TRY IT: Each line of the material, from the first through the one containing "Click the 购买 Retold Premium Edition title", is to be written out exactly.

RECORD SET:

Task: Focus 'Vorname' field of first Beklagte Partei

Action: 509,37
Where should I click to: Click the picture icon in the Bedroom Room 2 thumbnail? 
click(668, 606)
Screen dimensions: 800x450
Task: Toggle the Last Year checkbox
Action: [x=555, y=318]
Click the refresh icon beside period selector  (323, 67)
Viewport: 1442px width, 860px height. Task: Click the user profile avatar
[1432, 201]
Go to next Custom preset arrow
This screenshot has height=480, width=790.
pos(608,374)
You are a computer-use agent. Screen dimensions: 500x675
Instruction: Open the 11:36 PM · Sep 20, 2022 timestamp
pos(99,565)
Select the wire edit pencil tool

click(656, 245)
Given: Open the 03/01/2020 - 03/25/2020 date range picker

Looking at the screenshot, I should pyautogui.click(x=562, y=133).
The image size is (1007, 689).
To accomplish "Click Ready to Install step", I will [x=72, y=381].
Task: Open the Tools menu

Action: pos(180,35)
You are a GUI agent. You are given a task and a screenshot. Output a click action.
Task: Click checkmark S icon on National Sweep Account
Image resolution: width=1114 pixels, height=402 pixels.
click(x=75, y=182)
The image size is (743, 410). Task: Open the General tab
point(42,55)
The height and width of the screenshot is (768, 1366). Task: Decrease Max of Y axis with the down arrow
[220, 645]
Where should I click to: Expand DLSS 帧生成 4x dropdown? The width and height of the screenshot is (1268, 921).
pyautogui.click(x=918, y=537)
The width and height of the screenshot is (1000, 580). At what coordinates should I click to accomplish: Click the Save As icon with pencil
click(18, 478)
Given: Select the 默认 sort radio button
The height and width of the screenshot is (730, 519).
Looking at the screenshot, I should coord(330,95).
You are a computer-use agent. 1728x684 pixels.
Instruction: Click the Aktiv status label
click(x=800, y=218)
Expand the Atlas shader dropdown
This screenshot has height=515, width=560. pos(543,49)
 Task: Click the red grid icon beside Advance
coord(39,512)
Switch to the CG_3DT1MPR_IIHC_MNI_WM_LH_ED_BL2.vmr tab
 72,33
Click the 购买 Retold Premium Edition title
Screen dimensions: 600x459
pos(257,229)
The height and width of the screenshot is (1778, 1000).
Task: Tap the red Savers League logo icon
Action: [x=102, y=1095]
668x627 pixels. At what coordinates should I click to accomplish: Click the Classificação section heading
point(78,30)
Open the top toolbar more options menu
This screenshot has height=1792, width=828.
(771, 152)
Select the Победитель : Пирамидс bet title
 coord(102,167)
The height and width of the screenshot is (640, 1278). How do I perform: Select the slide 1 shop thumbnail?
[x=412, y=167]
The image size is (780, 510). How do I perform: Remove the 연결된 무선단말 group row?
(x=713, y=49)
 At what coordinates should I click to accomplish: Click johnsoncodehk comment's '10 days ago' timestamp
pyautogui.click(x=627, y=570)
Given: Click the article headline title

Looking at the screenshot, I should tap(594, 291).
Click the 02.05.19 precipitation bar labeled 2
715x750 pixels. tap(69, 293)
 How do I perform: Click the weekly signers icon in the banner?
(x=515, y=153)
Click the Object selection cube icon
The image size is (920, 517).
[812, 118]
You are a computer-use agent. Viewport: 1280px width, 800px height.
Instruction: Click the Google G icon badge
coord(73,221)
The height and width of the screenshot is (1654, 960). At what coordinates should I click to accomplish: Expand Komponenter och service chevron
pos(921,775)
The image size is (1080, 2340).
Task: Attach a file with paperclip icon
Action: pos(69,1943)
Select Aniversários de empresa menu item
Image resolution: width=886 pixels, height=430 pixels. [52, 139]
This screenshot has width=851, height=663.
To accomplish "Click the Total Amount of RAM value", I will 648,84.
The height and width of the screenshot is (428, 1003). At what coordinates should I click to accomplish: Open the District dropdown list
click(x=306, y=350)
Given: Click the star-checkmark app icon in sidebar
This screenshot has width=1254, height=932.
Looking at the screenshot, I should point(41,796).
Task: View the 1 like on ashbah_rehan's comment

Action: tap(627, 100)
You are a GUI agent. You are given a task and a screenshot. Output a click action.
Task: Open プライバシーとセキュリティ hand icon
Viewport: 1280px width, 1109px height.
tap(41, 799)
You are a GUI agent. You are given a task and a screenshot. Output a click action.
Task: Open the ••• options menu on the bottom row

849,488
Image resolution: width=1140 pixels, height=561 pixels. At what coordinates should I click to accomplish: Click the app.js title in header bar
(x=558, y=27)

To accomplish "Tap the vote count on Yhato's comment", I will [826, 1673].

WRITTEN REPLY:
Task: Focus 'Vorname' field of first Beklagte Partei

Action: 509,37
Where should I click to: Click the picture icon in the Bedroom Room 2 thumbnail? 
click(668, 606)
Screen dimensions: 800x450
Task: Toggle the Last Year checkbox
Action: [x=555, y=318]
Click the refresh icon beside period selector  (323, 67)
Viewport: 1442px width, 860px height. Task: Click the user profile avatar
[1432, 201]
Go to next Custom preset arrow
This screenshot has height=480, width=790.
pos(608,374)
You are a computer-use agent. Screen dimensions: 500x675
Instruction: Open the 11:36 PM · Sep 20, 2022 timestamp
pos(99,565)
Select the wire edit pencil tool

click(656, 245)
Given: Open the 03/01/2020 - 03/25/2020 date range picker

Looking at the screenshot, I should pyautogui.click(x=562, y=133).
The image size is (1007, 689).
To accomplish "Click Ready to Install step", I will [x=72, y=381].
Task: Open the Tools menu

Action: pos(180,35)
You are a GUI agent. You are given a task and a screenshot. Output a click action.
Task: Click checkmark S icon on National Sweep Account
Image resolution: width=1114 pixels, height=402 pixels.
click(x=75, y=182)
The image size is (743, 410). Task: Open the General tab
point(42,55)
The height and width of the screenshot is (768, 1366). Task: Decrease Max of Y axis with the down arrow
[220, 645]
Where should I click to: Expand DLSS 帧生成 4x dropdown? The width and height of the screenshot is (1268, 921).
pyautogui.click(x=918, y=537)
The width and height of the screenshot is (1000, 580). At what coordinates should I click to accomplish: Click the Save As icon with pencil
click(18, 478)
Given: Select the 默认 sort radio button
The height and width of the screenshot is (730, 519).
Looking at the screenshot, I should coord(330,95).
You are a computer-use agent. 1728x684 pixels.
Instruction: Click the Aktiv status label
click(x=800, y=218)
Expand the Atlas shader dropdown
This screenshot has height=515, width=560. pos(543,49)
 Task: Click the red grid icon beside Advance
coord(39,512)
Switch to the CG_3DT1MPR_IIHC_MNI_WM_LH_ED_BL2.vmr tab
 72,33
Click the 购买 Retold Premium Edition title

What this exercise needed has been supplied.